Stored data:
--------

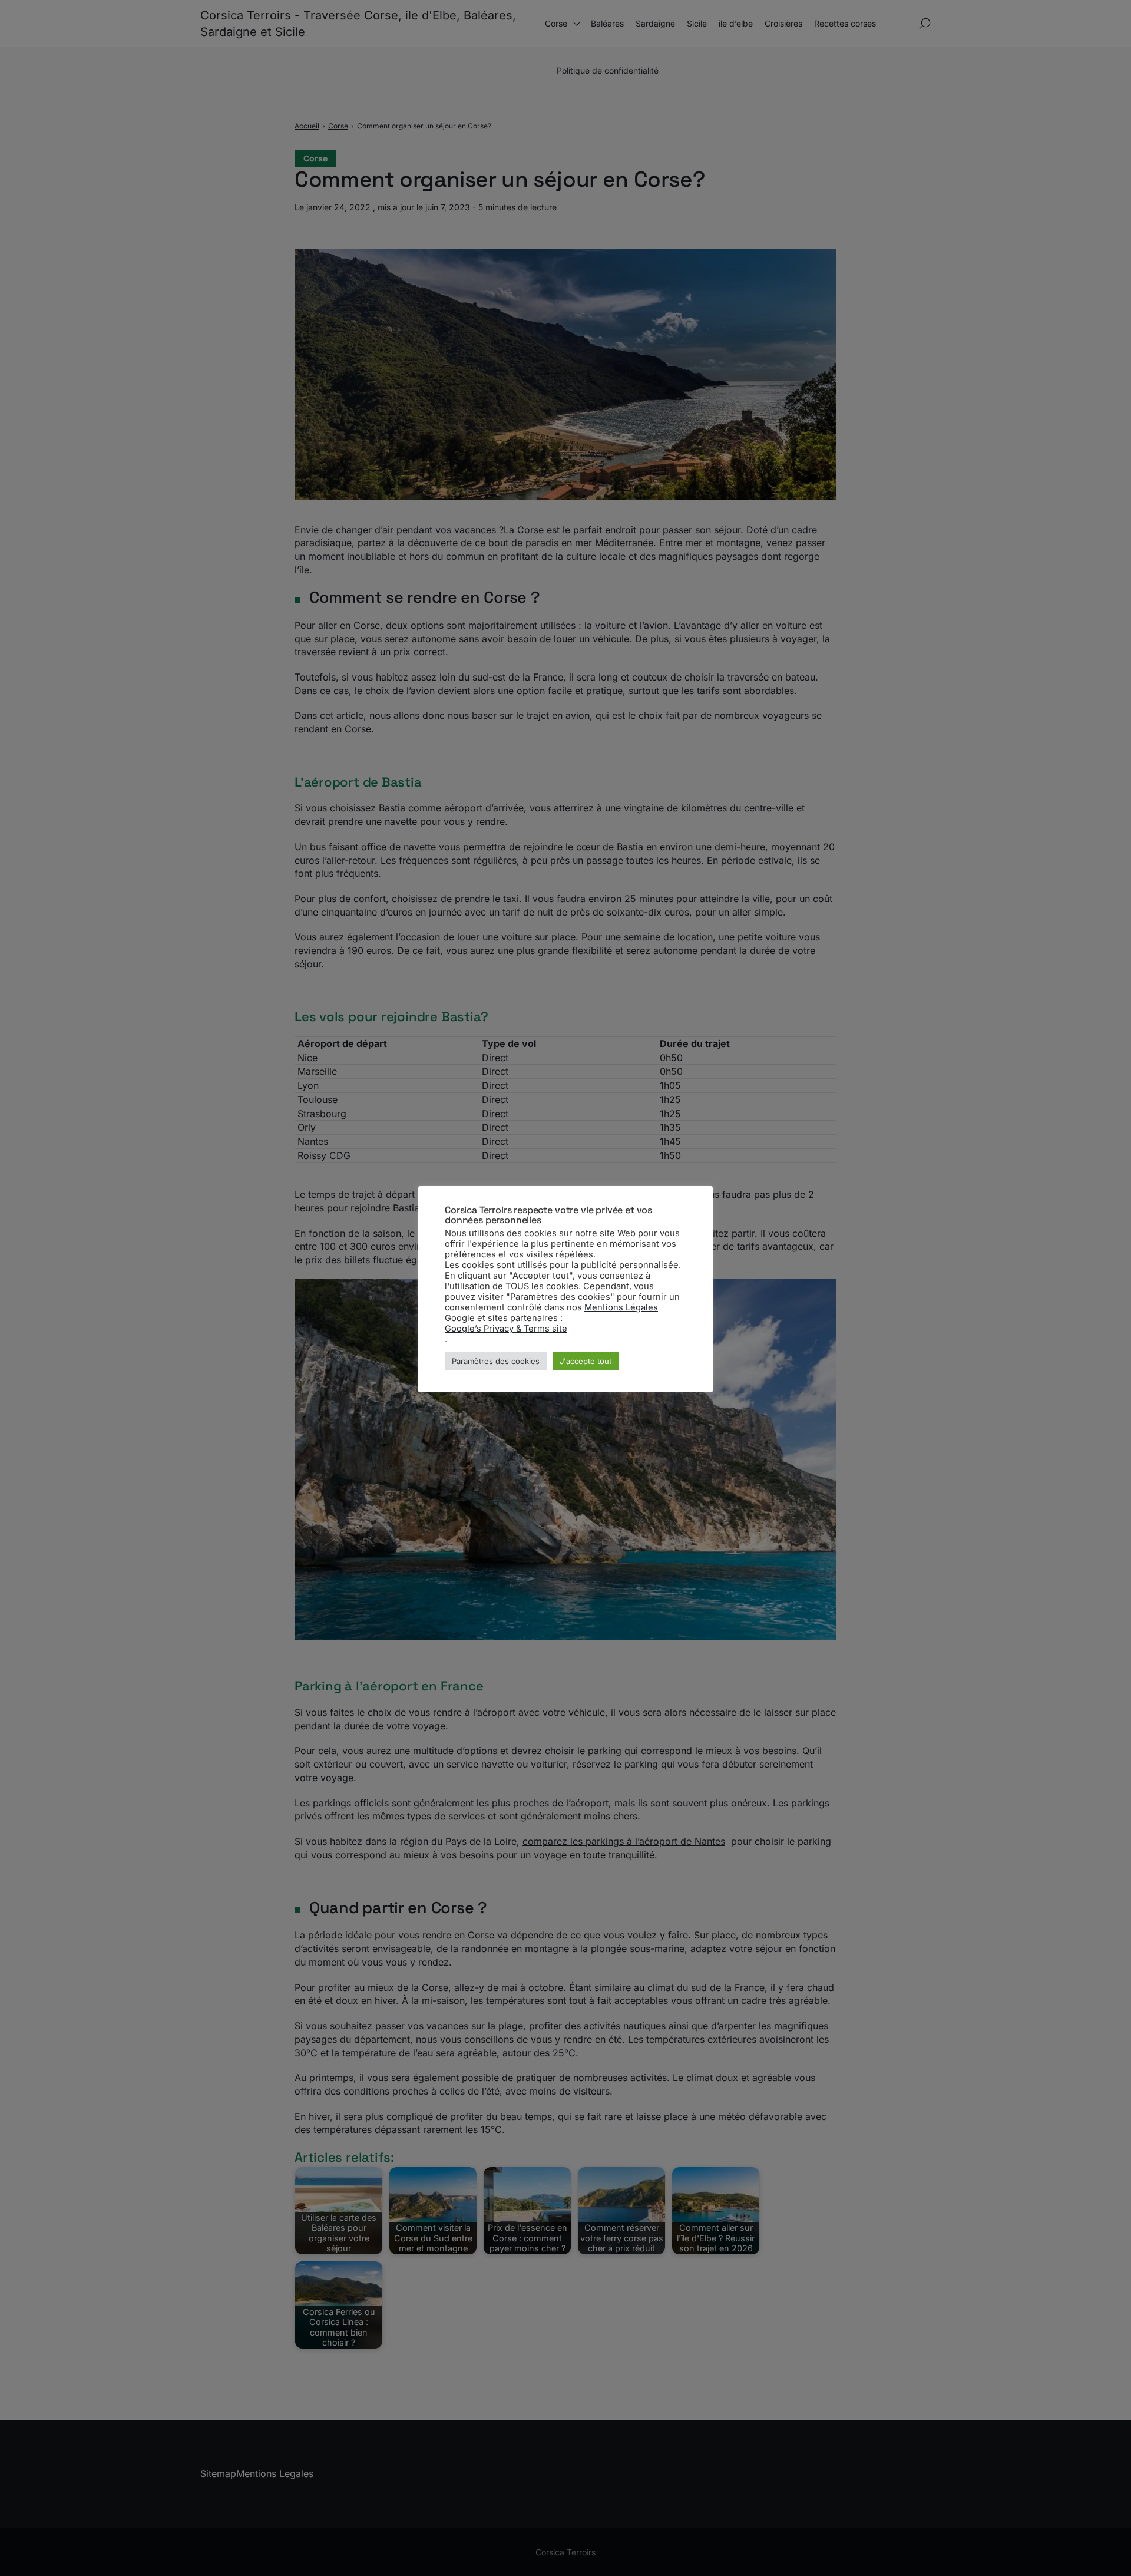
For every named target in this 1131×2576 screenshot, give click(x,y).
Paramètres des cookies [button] (496, 1361)
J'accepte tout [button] (585, 1361)
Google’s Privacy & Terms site (506, 1328)
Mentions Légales (621, 1307)
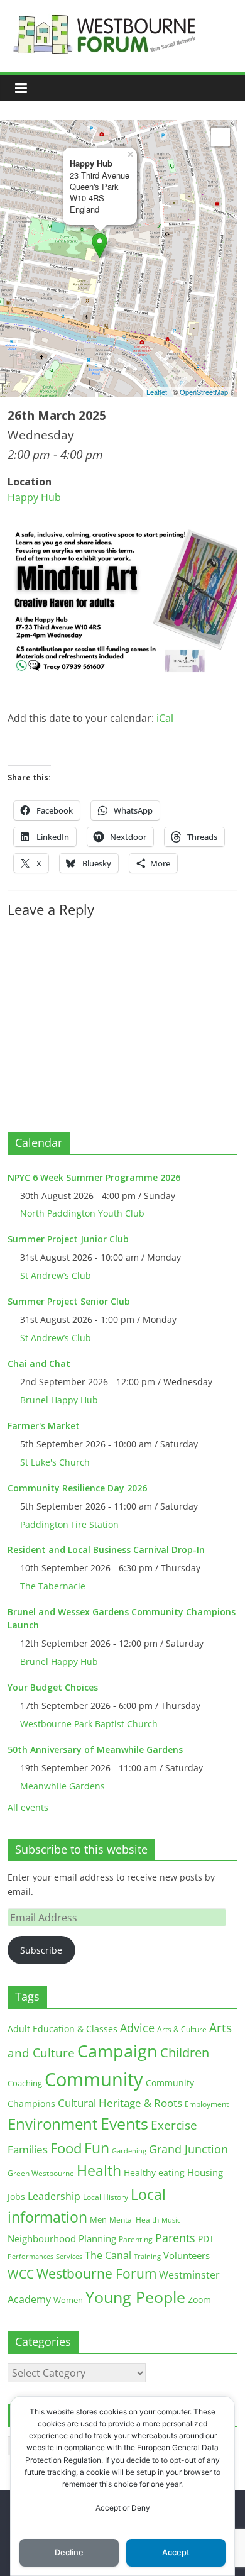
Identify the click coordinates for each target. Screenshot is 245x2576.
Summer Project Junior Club (68, 1239)
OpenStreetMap (204, 392)
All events (28, 1807)
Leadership (54, 2196)
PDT (206, 2239)
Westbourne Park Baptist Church (89, 1724)
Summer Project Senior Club (69, 1301)
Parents (175, 2237)
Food (66, 2147)
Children (184, 2052)
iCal (164, 718)
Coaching (25, 2083)
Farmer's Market (44, 1426)
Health (99, 2171)
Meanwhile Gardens (62, 1786)
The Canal (108, 2255)
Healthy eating (154, 2173)
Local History (105, 2197)
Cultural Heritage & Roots (120, 2103)
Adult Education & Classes (62, 2029)
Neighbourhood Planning (62, 2238)
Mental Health (134, 2219)
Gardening (129, 2150)
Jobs (16, 2197)
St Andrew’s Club (55, 1275)
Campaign (117, 2050)
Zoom (199, 2300)
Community (94, 2079)
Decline (69, 2552)
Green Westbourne (41, 2173)
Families (28, 2149)
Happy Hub (34, 497)
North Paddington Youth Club (82, 1213)
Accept (176, 2552)
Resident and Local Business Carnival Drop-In (106, 1550)
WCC (21, 2274)
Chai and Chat (39, 1363)
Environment (53, 2123)
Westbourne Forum (96, 2273)
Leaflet (156, 392)
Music (170, 2220)
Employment (207, 2104)
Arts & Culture (182, 2029)
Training (147, 2256)
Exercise (174, 2125)
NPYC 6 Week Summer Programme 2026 (94, 1177)
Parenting (136, 2239)
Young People (135, 2297)
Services (69, 2256)
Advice (137, 2027)
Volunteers (186, 2255)
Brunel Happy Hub (59, 1400)
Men (98, 2219)
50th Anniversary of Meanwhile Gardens (95, 1749)
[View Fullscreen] (220, 137)
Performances (30, 2256)
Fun (96, 2148)
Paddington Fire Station (69, 1524)
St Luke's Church (55, 1462)
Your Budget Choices (53, 1687)
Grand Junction (188, 2149)
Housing (205, 2172)
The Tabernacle (52, 1586)
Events (124, 2123)
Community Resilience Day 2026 (77, 1488)
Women (68, 2300)
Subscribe (41, 1950)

--------

Task objective: No pictures go in the copy. Set down all the data exactly.

Finished exercise:
For every named target in this 1131×2576 screenshot, give click(x,y).
Paramètres des cookies [button] (496, 1361)
J'accepte tout [button] (585, 1361)
Google’s Privacy & Terms site (506, 1328)
Mentions Légales (621, 1307)
Identify the click coordinates for each target. Screenshot is 245x2576.
Summer Project Junior Club (68, 1239)
OpenStreetMap (204, 392)
All events (28, 1807)
Leadership (54, 2196)
PDT (206, 2239)
Westbourne Park Baptist Church (89, 1724)
Summer Project Senior Club (69, 1301)
Parents (175, 2237)
Food (66, 2147)
Children (184, 2052)
iCal (164, 718)
Coaching (25, 2083)
Farmer's Market (44, 1426)
Health (99, 2171)
Meanwhile Gardens (62, 1786)
The Canal (108, 2255)
Healthy eating (154, 2173)
Local History (105, 2197)
Cultural Heritage & Roots (120, 2103)
Adult Education & Classes (62, 2029)
Neighbourhood Planning (62, 2238)
Mental Health (134, 2219)
Gardening (129, 2150)
Jobs (16, 2197)
St Andrew’s Club (55, 1275)
Campaign (117, 2050)
Zoom (199, 2300)
Community (94, 2079)
Decline (69, 2552)
Green Westbourne (41, 2173)
Families (28, 2149)
Happy Hub (34, 497)
North Paddington Youth Club (82, 1213)
Accept (176, 2552)
Resident and Local Business Carnival Drop-In (106, 1550)
WCC (21, 2274)
Chai and Chat (39, 1363)
Environment (53, 2123)
Westbourne Forum (96, 2273)
Leaflet (156, 392)
Music (170, 2220)
Employment (207, 2104)
Arts & Culture (182, 2029)
Training (147, 2256)
Exercise (174, 2125)
NPYC 6 Week Summer Programme 2026 (94, 1177)
Parenting (136, 2239)
Young People (135, 2297)
Services (69, 2256)
Advice (137, 2027)
Volunteers (186, 2255)
Brunel Happy Hub (59, 1400)
Men (98, 2219)
50th Anniversary of Meanwhile Gardens (95, 1749)
[View Fullscreen] (220, 137)
Performances (30, 2256)
Fun (96, 2148)
Paddington Fire Station (69, 1524)
St Luke's Church (55, 1462)
Your Budget Choices (53, 1687)
Grand Junction (188, 2149)
Housing (205, 2172)
The Tabernacle (52, 1586)
Events (124, 2123)
Community Resilience Day 2026 (77, 1488)
Women (68, 2300)
Subscribe (41, 1950)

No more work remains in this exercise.